Bland cheers on another underdog
His Twitter bio — @blandy73 — reads as follows: “European tour professional golfer during the week (few weekends off) Southampton fan!”
Southampton? One of the English Premier League’s also-rans?
“Yeah, well, we’re in a sport where you’re going to miss some cuts, so yeah, I try not to take the Twitter sort of too seriously,” Bland said. “I’ve had a few weeks off, weekends off in my career, so yeah. And putting I’m a Southampton fan on there, as well, is probably — as most people would probably know in England, that’s probably quite humorous, as well, because you shouldn’t be owning up to that.”
Bland has stuck with his swing coach his whole career
Before Bland would talk to his family after his win at the British Masters, he’d talk to Tim Barter of Sky Sports.
And Tim Barter, Richard Bland’s swing coach for his entire career. From just off the 18th green, Bland cried. Barter cried. And then they talked golf like they have for the past 20 years.
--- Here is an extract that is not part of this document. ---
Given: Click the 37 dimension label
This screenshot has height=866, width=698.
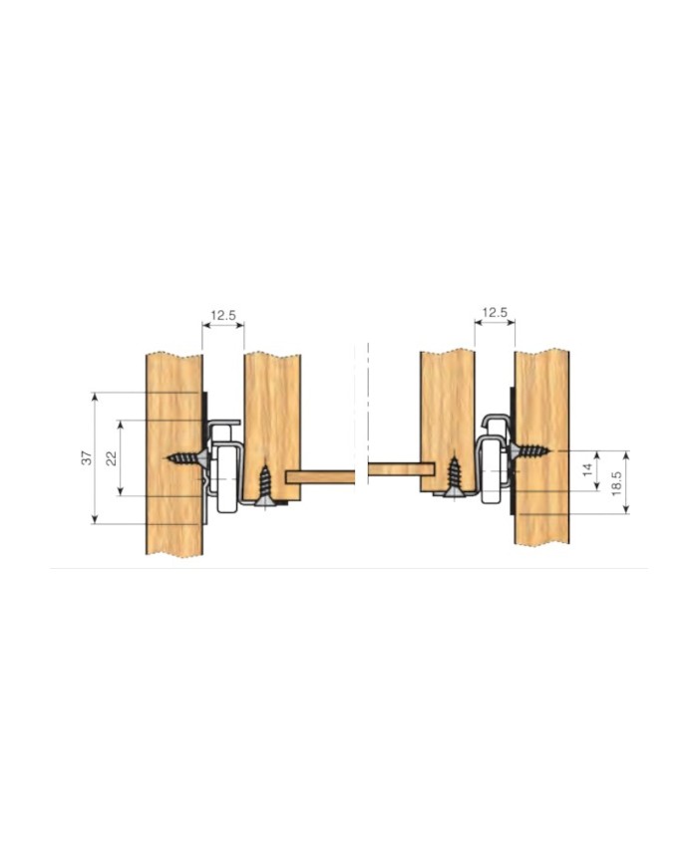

“In golfing terms, we just kind of speak the same language,” Bland said of his coach. “I’ve always been a firm believer of the way I want to swing a golf club, you get the coach that kind of teaches that. That’s what Tim does. Every time we work together, I go away knowing exactly what I want to work on. We don’t really do an awful lot now. I saw him twice last week. I think we were drinking coffee for most of it. We haven’t really changed anything for a while. It’s just you can just sort of fine-tune here and there. That’s all it is. The kind of — we’re not trying to sort of reinvent the wheel.
“But he’s just the best coach in the world for me. As I said after my win to Sky, if I had another 20 years of a career, he would be my coach for 20 years. He’s part of the furniture. Just took me 20 years to listen to him.”